**TEXTO FORNECIDO**
══════════
Que o modo de produção vigente segue princípios alienantes não é novidade, desde os primeiros estudos sobre sua gênese. Novidade histórica, talvez, seja a preocupação com seus efeitos ambientais. Não que não saibamos, há tempos, que a questão ambiental é residual frente a questão econômica, no capitalismo. Porém, somente há algumas décadas, o esgotamento dos recursos e as implicações do modelo de industrialização socialmente adotado receberam certa atenção, dadas as possibilidades catastróficas que se avizinham.

Os resíduos, enquanto sobras da mercadorias consumidas, são entendidos, porém, enquanto possibilidade de reprodução econômica há mais de um século. A profissão de catador de material reciclável data do século XIX, assim como os princípios de uma economia circular, enquanto perspectiva de reaproveitamento na cadeia de valor. Porém, somente há poucas décadas, esses princípios tomaram forma de modelo econômico, enquanto promessa de um certo capitalismo verde, que conseguiria reverter as sobras em forma de matéria-prima e, assim, “resolver” o problema da demanda por recursos colocada pela produção capitalista.

Nesse texto inaugural, me proponho a uma pequena reflexão sobre o conceito de resíduo, como forma de iniciar um debate sobre sua centralidade no debate pela superação de um modo de produção alienante e suas consequências no mundo do trabalho.

A primeira questão, talvez, seria entender que o resíduo não é apenas uma categoria ambiental. No modelo tecnocêntrico industrial colocado, poderíamos dizer que a própria atividade humana é residual. Como postulava Taylor, em sua perspectiva de administração científica da produção, a variabilidade humana presente na produção é fruto da falta de uma ciência do trabalho. Em outras palavras, se há variabilidade é porque o trabalho não se encontra organizado de maneira suficientemente científica. A pessoa, nesse sentido, é compreendida como apêndice do maquinário e, por consequência, a atividade humana é um resíduo da tarefa produtiva colocada, como uma variabilidade desnecessária que deveria ser eliminada.

Não atoa a automatização é entendida por tantos grupos como uma forma de desempregar massas de trabalhadores. Ao avançar em artefatos técnicos que prometem “substituir” a força de trabalho humana, os gestores podem ser ver livres desse “mal”, dessa natureza incontrolável dos homens e mulheres, e apostar em maquinários e equipamentos “competentes”. Vale lembrar as primeiras manifestações de operários fabris que se propunham a quebrar as máquinas, como forma de tentar evitar a tragédia imposta pela substituição dos seres humanos pelas máquinas.

Seria, porém, essa a grande questão? As máquinas, fruto da criação humana, se voltaram contra nós e agora nos escravizam? Talvez, num modelo empresarial de gestão, sim. Máquinas não fazem greves, não tiram férias, nem adoecem.
══════════
**EXERCÍCIO CURTO A**
Resuma o texto sobre resíduos em duas frases.
**EXERCÍCIO CURTO B**
Diga se cada afirmação concorda com o texto sobre resíduos, respondendo sim ou não e citando as palavras do texto que decidem a questão: (i) a profissão de catador de material reciclável surgiu no século XX; (ii) para Taylor, a variabilidade humana na produção resulta da falta de uma ciência do trabalho; (iii) a preocupação com os efeitos ambientais do modo de produção é apresentada como algo antigo.
**EXERCÍCIO CURTO C**
No texto sobre resíduos, edite o trecho que começa com as palavras "Os resíduos, enquanto" e termina com "mundo do trabalho.", trocando "catador" por "coletor".

(Itens de uma fonte de dados)
══════════
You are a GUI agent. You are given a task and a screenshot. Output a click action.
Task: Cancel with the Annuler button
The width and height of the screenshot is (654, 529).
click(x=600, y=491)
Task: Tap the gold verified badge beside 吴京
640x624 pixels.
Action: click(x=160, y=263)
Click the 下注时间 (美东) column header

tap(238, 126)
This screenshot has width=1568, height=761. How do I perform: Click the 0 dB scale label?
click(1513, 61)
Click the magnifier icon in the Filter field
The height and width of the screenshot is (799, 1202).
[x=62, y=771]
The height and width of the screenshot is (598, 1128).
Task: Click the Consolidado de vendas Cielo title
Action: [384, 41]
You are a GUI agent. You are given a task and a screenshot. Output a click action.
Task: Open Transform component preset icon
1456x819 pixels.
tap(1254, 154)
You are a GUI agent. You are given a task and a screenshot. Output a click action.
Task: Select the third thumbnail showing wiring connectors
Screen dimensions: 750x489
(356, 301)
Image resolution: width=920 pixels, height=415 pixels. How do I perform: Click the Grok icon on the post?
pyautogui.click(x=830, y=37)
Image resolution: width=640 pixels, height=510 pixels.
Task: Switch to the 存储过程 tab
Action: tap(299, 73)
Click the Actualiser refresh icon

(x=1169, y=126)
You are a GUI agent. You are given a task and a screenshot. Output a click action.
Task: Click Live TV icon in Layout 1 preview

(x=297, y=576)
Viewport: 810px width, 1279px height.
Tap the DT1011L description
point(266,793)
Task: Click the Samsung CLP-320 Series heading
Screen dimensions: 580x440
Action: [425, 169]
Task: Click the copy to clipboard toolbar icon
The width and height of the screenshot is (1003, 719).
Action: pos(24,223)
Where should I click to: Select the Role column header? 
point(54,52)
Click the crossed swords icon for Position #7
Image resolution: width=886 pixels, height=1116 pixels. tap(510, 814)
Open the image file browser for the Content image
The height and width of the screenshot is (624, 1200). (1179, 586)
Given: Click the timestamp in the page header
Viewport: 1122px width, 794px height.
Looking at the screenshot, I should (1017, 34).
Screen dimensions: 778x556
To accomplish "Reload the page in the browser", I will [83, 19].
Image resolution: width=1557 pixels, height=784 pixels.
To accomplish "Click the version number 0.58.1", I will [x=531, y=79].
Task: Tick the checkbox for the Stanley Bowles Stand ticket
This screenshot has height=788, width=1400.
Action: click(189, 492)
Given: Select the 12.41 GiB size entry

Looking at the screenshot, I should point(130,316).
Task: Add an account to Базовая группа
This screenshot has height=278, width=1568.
══════════
**RESPOSTA A**
Os resíduos são entendidos como possibilidade de reprodução econômica há mais de um século, mas só há poucas décadas os princípios da economia circular tomaram forma de modelo econômico, como promessa de um certo capitalismo verde. O resíduo não é apenas uma categoria ambiental, pois no modelo tecnocêntrico industrial a própria atividade humana é vista como residual, uma variabilidade desnecessária que deveria ser eliminada.

**RESPOSTA B**
(i) Não: "A profissão de catador de material reciclável data do século XIX".
(ii) Sim: "a variabilidade humana presente na produção é fruto da falta de uma ciência do trabalho".
(iii) Não: "Novidade histórica, talvez, seja a preocupação com seus efeitos ambientais."

**RESPOSTA C**
Os resíduos, enquanto sobras da mercadorias consumidas, são entendidos, porém, enquanto possibilidade de reprodução econômica há mais de um século. A profissão de coletor de material reciclável data do século XIX, assim como os princípios de uma economia circular, enquanto perspectiva de reaproveitamento na cadeia de valor. Porém, somente há poucas décadas, esses princípios tomaram forma de modelo econômico, enquanto promessa de um certo capitalismo verde, que conseguiria reverter as sobras em forma de matéria-prima e, assim, “resolver” o problema da demanda por recursos colocada pela produção capitalista.

Nesse texto inaugural, me proponho a uma pequena reflexão sobre o conceito de resíduo, como forma de iniciar um debate sobre sua centralidade no debate pela superação de um modo de produção alienante e suas consequências no mundo do trabalho.